Manifesto interreligioso dei diritti nei percorsi di fine vita

Il giorno 5 Febbraio 2019 , nel Salone del Commendatore del Complesso Monumentale del Santo Spirito a Roma è stato siglato il Manifesto interreligioso dei diritti nei percorsi di fine vita. Promosso da Asl Roma1, Gemelli medical center –Università Cattolica del Sacro Cuore e Tavolo interreligioso di Roma, il documento definisce i diritti e garantisce, oltre alle cure, il rispetto della dignità e il supporto religioso-spirituale per i pazienti nella fase finale della vita in strutture sanitarie. Il documento rappresenta un atto di particolare sensibilità nei confronti del dialogo interreligioso in ambito sanitario con il significativo contributo di tutte le confessioni religiose all’interno della Settimana Mondiale dell’Armonia Interreligiosa promossa dall’Assemblea Generale dell’ONU.
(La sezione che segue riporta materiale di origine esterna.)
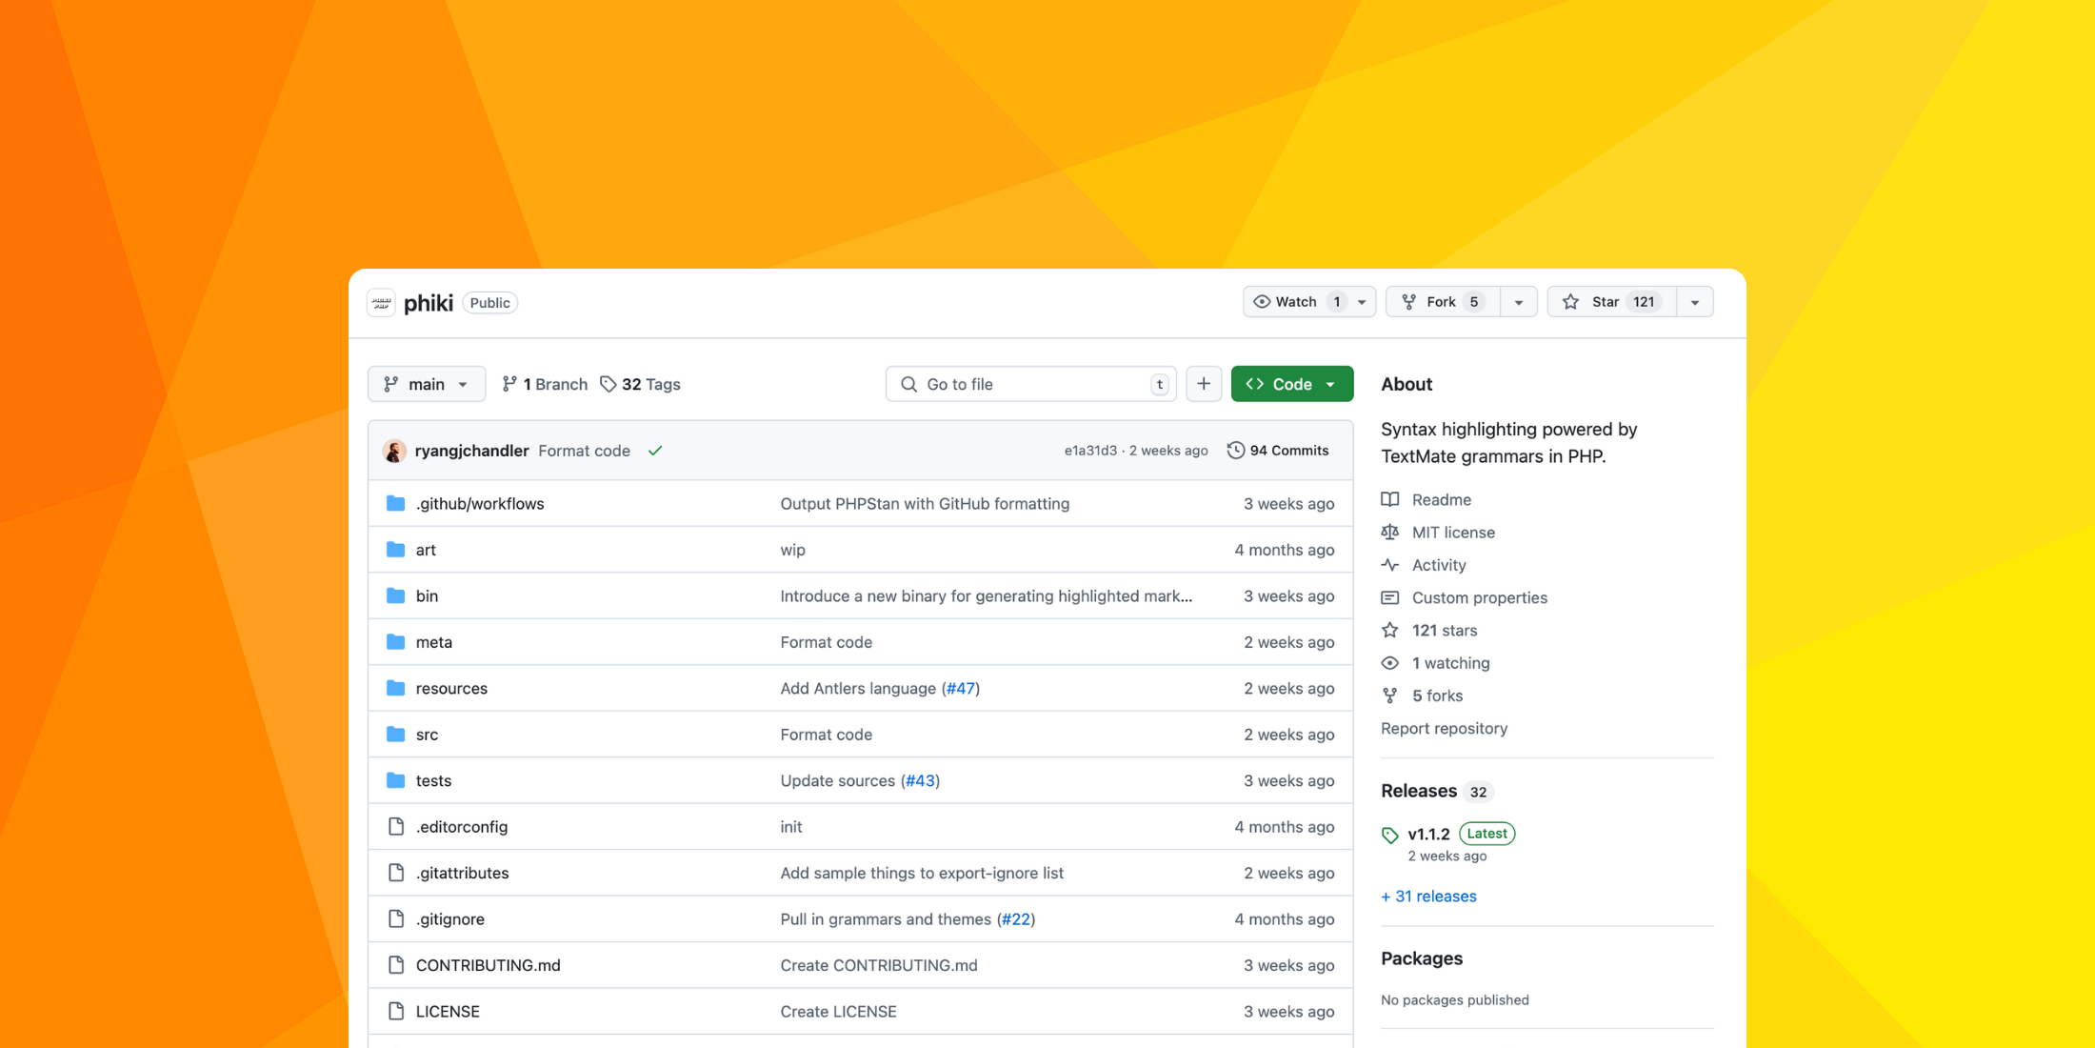Toggle Watch for this repository

pos(1296,302)
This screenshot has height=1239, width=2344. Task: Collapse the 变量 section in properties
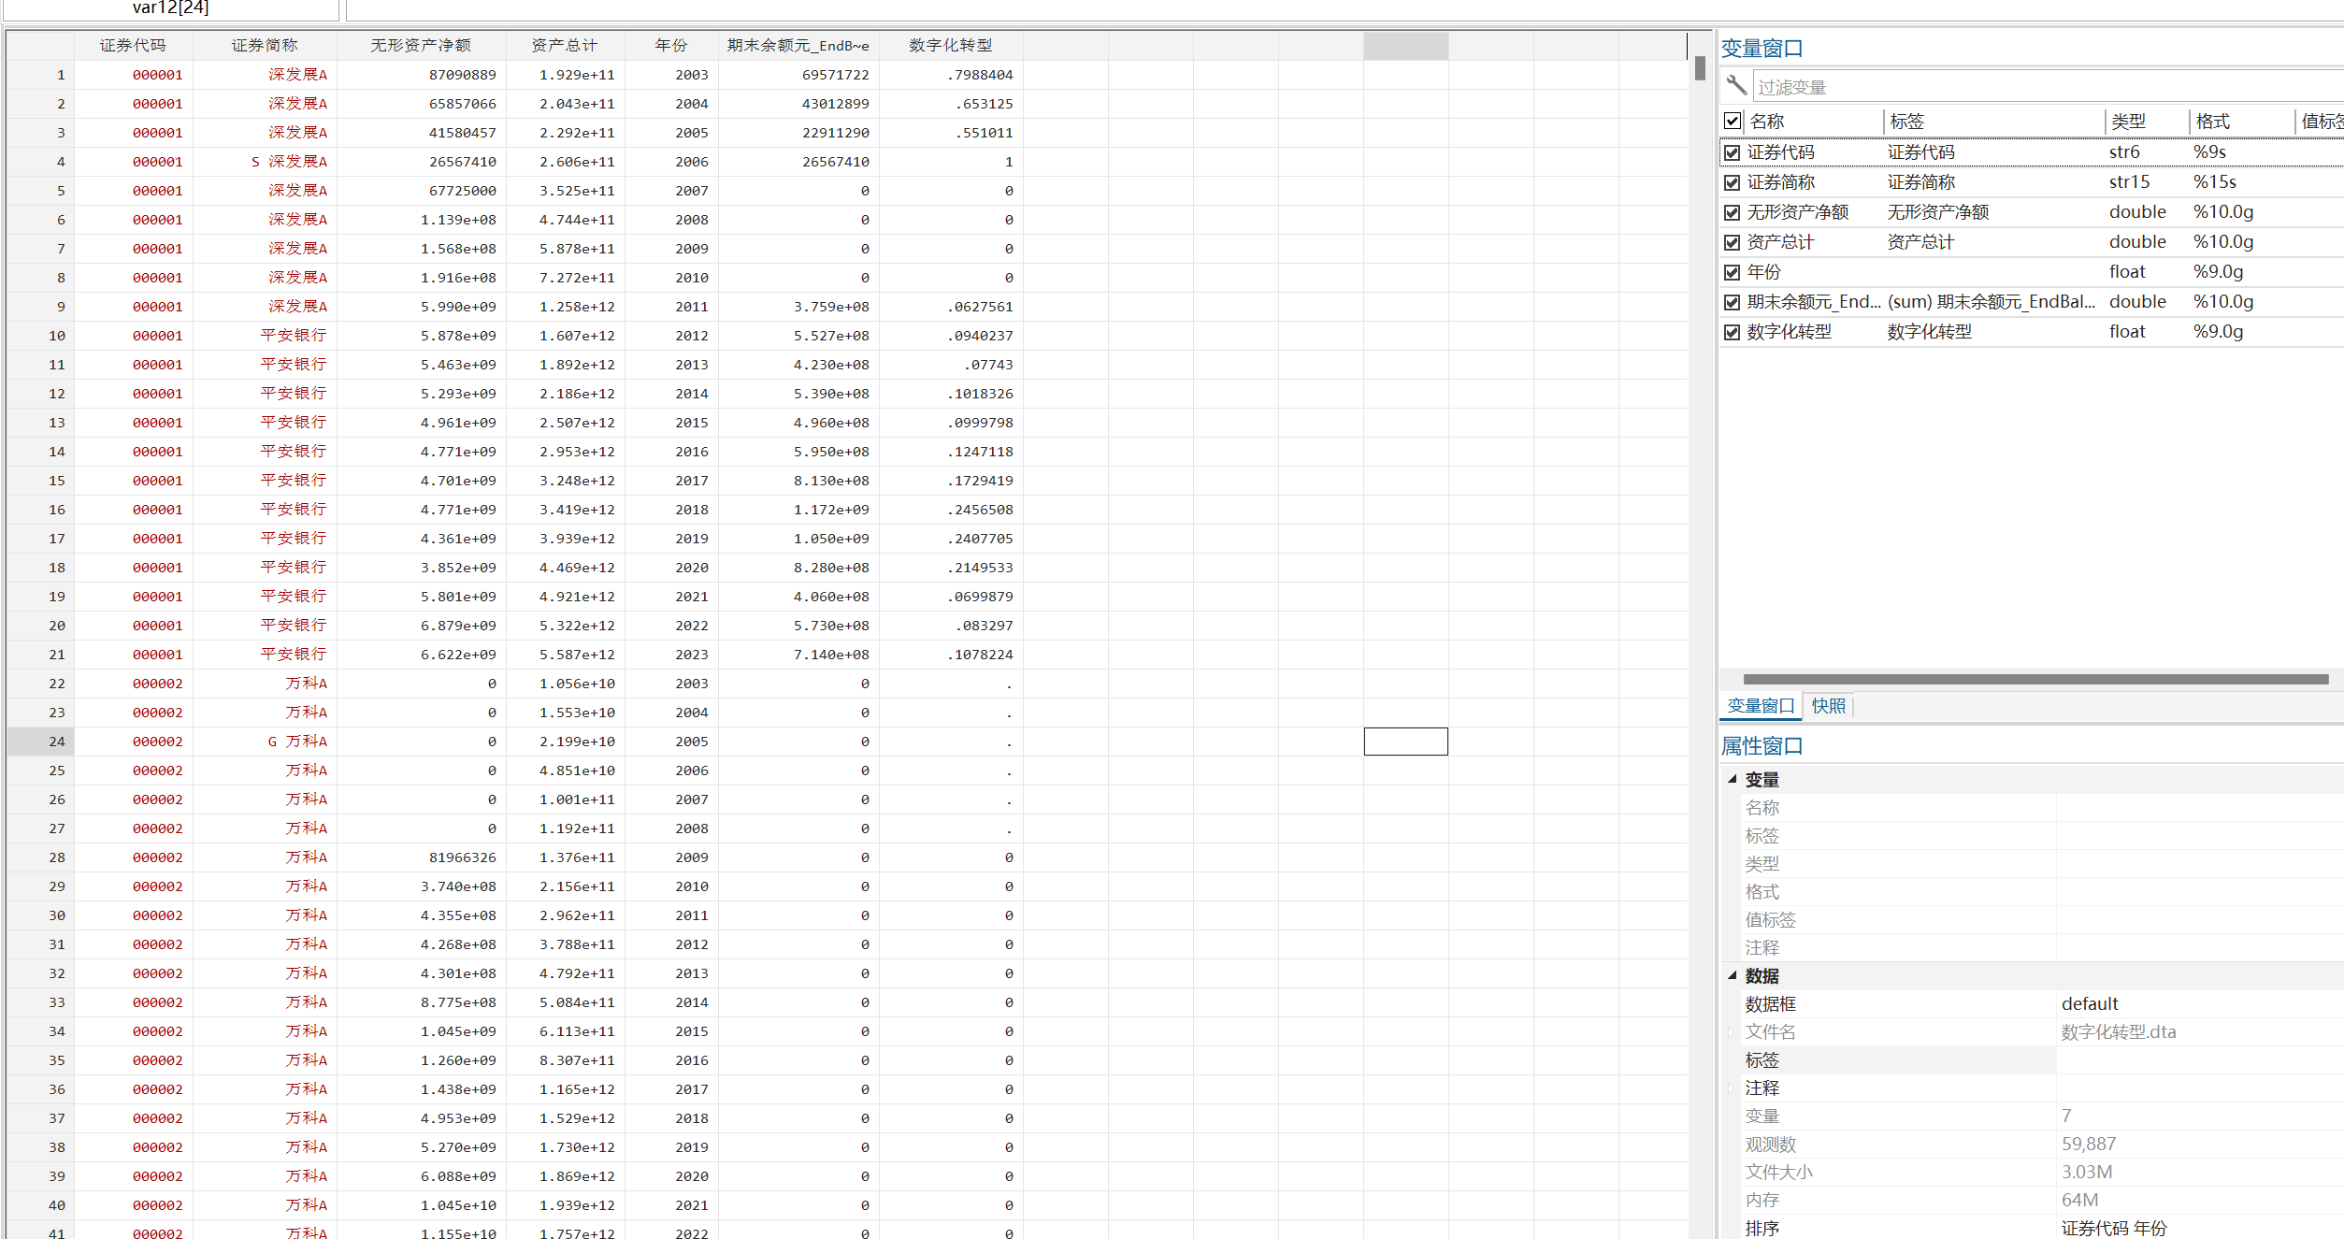click(1733, 779)
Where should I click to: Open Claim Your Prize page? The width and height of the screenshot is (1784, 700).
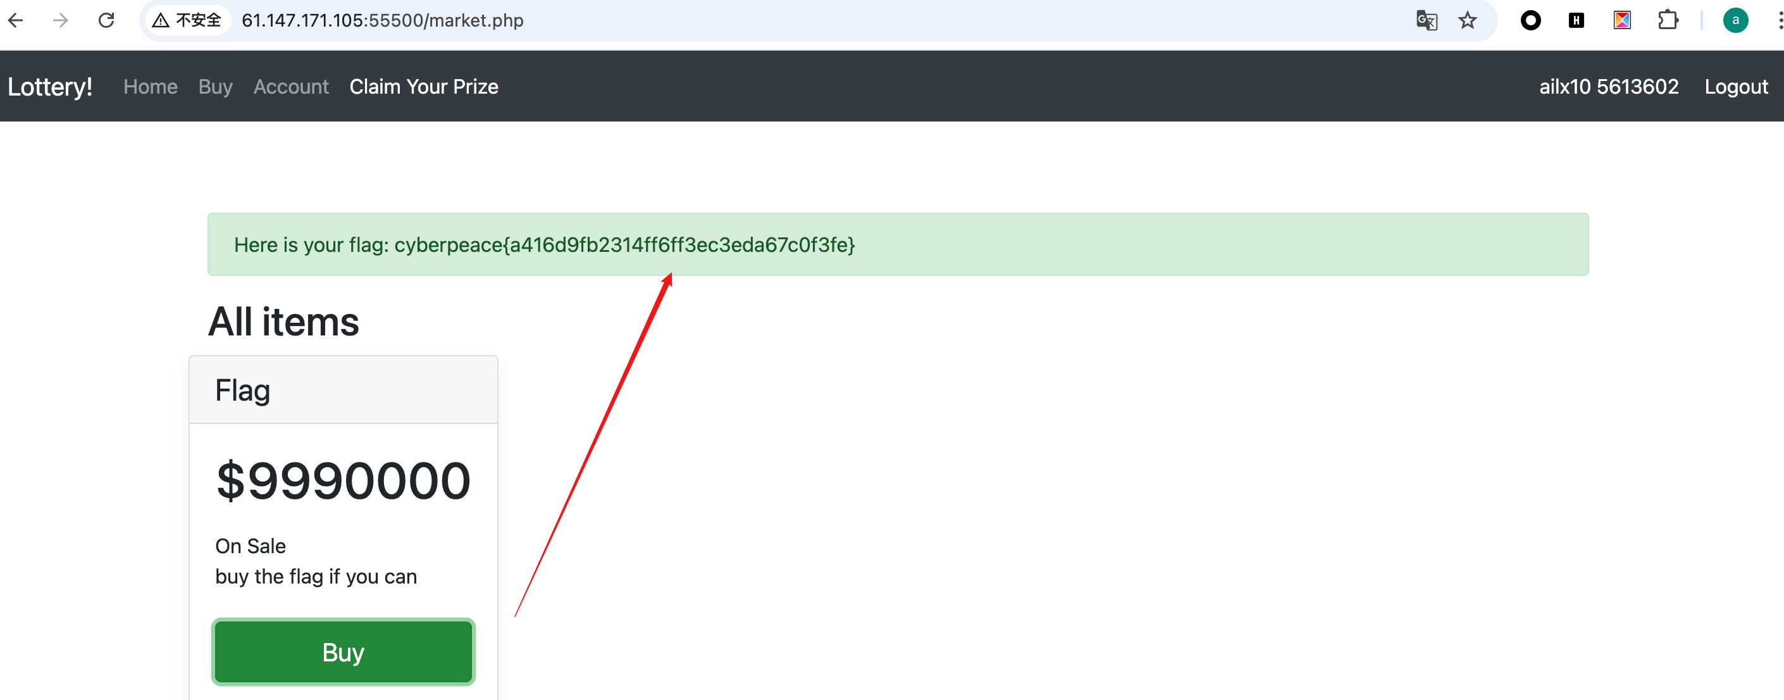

Di seguito i nove diritti sanciti dal Manifesto:

Diritto di disporre del tempo residuo; Diritto al rispetto della propria religione; Diritto a servizi orientati al rispetto della sfera religiosa, spirituale e culturale; Diritto alla presenza del Referente religioso o Assistente spirituale; Diritto all’assistenza di un mediatore interculturale; Diritto a ricevere assistenza spirituale anche da parte di Referenti di altre fedi; Diritto al sostegno spirituale e al supporto relazionale per sé e per i propri familiari; Diritto al rispetto delle pratiche pre e postmortem; Diritto al rispetto reciproco.